On Tuesday, Jonas helped launch the We Love The Iraqi Information Minister website, which has dubbed the minister "history's funniest straight man," and collects his best quotes.Jonas said it was obvious to him, and the four friends who helped create the site, that the minister was making fun of his own bleak situation. As U.S.-led troops stormed central Baghdad, al-Sahaf nearly burst out laughing as he made statements like, "Their infidels are committing suicide by the hundreds on the gates of Baghdad." "He's the Buddy Hackett of international diplomacy," Jonas said. "He was so over the top it was extremely comical to watch." In the last few days, the site has sold hundreds of coffee mugs and T-shirts emblazoned with the minister's insults through a CafePress store.

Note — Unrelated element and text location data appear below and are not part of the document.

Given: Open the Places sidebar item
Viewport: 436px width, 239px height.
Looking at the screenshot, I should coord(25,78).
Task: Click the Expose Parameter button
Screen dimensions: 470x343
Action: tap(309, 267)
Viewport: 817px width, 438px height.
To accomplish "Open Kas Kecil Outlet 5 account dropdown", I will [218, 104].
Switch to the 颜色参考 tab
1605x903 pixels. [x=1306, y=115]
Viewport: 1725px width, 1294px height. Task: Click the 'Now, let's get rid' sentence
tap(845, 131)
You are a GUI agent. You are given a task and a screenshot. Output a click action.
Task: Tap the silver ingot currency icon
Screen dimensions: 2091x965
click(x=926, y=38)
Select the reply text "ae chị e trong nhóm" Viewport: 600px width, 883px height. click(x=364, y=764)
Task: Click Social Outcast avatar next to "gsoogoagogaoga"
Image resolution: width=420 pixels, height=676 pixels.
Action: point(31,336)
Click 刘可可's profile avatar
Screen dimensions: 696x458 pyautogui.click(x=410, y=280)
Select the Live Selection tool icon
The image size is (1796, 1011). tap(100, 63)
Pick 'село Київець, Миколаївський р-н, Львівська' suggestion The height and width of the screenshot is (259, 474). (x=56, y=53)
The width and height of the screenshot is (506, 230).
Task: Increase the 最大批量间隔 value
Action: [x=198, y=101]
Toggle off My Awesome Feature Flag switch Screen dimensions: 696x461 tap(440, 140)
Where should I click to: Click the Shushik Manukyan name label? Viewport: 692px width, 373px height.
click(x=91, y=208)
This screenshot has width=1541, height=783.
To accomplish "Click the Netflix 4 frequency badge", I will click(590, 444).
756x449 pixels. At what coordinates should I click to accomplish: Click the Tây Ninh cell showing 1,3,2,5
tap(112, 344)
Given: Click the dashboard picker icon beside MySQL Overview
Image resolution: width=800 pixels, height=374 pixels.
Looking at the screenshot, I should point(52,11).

One item, an apron, contains one of al-Sahaf's best lines: "God will roast their stomachs in hell." The five friends behind the site come from both ends of the political spectrum -- doves and hawks -- Jonas said. Jonas, a Web developer from Denver, is a former Republican political consultant, while another collaborator, Kieran Mulvaney, is a former Greenpeace activist living in Alaska.

Jonas said the site doesn't want to make light of the war, but he and his friends wanted to celebrate al-Sahaf's sense of humor. "We can only hope he's still alive and will turn up on a talk show somewhere," said DJ Lachapelle, another of the site's creators. "He's completely hilarious." Jonas said one of his favorite moments came as American soldiers stormed central Baghdad. Al-Safah dismissed the grenades and gunfire around him as a media con, referring to the 1997 movie, Wag the Dog, in which an American president manufactures a media war to deflect a scandal. The site collapsed on Thursday under the weight of visitor traffic. Jonas said the site was getting 4,000 hits a minute, and they were busy setting up mirror locations. Jonas said if al-Sahaf survives the war, he clearly has a future in PR. "He's exactly what the tobacco companies or Enron need right now," he said.
Source: Wired News

Easter Holidays

This week my blogging will be a bit erratic. I'm on holiday, as I hope many of you are. Things will get back to normal next week. For the curious of spirit, I'm in the Pyrenees near Girona, outside a small town called OLOT. In fact I am precisely here , staying with my good fiends Joan and Montse. The weather could be better, but in Spain we aren't exactly short of sun, so the grey days are a good opportunity to read, rest and walk. This morning we've come into town, my wife and daughter are in the local market while I quietly blog: talk about sexual stereotyping! Anyway, I would also like to take the opportunity to wish a happy easter to all my blog readers.